#### [Exercise goal]
Even where a record seems odd, copy it exactly as it appears below.

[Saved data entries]
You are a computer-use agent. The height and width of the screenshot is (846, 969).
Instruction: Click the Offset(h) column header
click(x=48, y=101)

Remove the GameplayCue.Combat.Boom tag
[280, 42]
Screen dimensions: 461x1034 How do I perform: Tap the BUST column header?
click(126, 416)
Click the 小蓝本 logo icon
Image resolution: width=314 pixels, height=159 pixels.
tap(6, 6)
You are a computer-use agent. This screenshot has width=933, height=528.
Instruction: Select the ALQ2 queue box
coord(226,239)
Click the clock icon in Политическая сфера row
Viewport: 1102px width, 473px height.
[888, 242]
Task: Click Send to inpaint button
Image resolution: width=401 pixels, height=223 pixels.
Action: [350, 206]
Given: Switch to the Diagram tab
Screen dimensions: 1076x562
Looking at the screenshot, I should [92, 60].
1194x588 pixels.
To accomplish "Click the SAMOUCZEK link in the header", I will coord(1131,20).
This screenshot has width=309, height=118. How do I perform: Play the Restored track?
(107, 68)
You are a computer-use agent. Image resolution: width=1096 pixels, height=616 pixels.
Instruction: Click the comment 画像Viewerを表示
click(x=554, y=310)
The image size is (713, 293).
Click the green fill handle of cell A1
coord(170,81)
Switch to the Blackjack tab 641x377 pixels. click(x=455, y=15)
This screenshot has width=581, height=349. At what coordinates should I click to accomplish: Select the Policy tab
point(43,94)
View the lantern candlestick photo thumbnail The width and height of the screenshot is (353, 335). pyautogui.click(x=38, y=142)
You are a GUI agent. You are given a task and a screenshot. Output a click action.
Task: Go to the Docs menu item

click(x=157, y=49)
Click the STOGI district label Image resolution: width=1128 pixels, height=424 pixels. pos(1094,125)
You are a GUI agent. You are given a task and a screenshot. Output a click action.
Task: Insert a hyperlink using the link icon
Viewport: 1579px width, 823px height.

#### [Expected answer]
You are a computer-use agent. The height and width of the screenshot is (846, 969).
Instruction: Click the Offset(h) column header
click(x=48, y=101)

Remove the GameplayCue.Combat.Boom tag
[280, 42]
Screen dimensions: 461x1034 How do I perform: Tap the BUST column header?
click(126, 416)
Click the 小蓝本 logo icon
Image resolution: width=314 pixels, height=159 pixels.
tap(6, 6)
You are a computer-use agent. This screenshot has width=933, height=528.
Instruction: Select the ALQ2 queue box
coord(226,239)
Click the clock icon in Политическая сфера row
Viewport: 1102px width, 473px height.
[888, 242]
Task: Click Send to inpaint button
Image resolution: width=401 pixels, height=223 pixels.
Action: [350, 206]
Given: Switch to the Diagram tab
Screen dimensions: 1076x562
Looking at the screenshot, I should [92, 60].
1194x588 pixels.
To accomplish "Click the SAMOUCZEK link in the header", I will coord(1131,20).
This screenshot has width=309, height=118. How do I perform: Play the Restored track?
(107, 68)
You are a computer-use agent. Image resolution: width=1096 pixels, height=616 pixels.
Instruction: Click the comment 画像Viewerを表示
click(x=554, y=310)
The image size is (713, 293).
Click the green fill handle of cell A1
coord(170,81)
Switch to the Blackjack tab 641x377 pixels. click(x=455, y=15)
This screenshot has width=581, height=349. At what coordinates should I click to accomplish: Select the Policy tab
point(43,94)
View the lantern candlestick photo thumbnail The width and height of the screenshot is (353, 335). pyautogui.click(x=38, y=142)
You are a GUI agent. You are given a task and a screenshot. Output a click action.
Task: Go to the Docs menu item

click(x=157, y=49)
Click the STOGI district label Image resolution: width=1128 pixels, height=424 pixels. pos(1094,125)
You are a GUI agent. You are given a task and a screenshot. Output a click action.
Task: Insert a hyperlink using the link icon
Viewport: 1579px width, 823px height.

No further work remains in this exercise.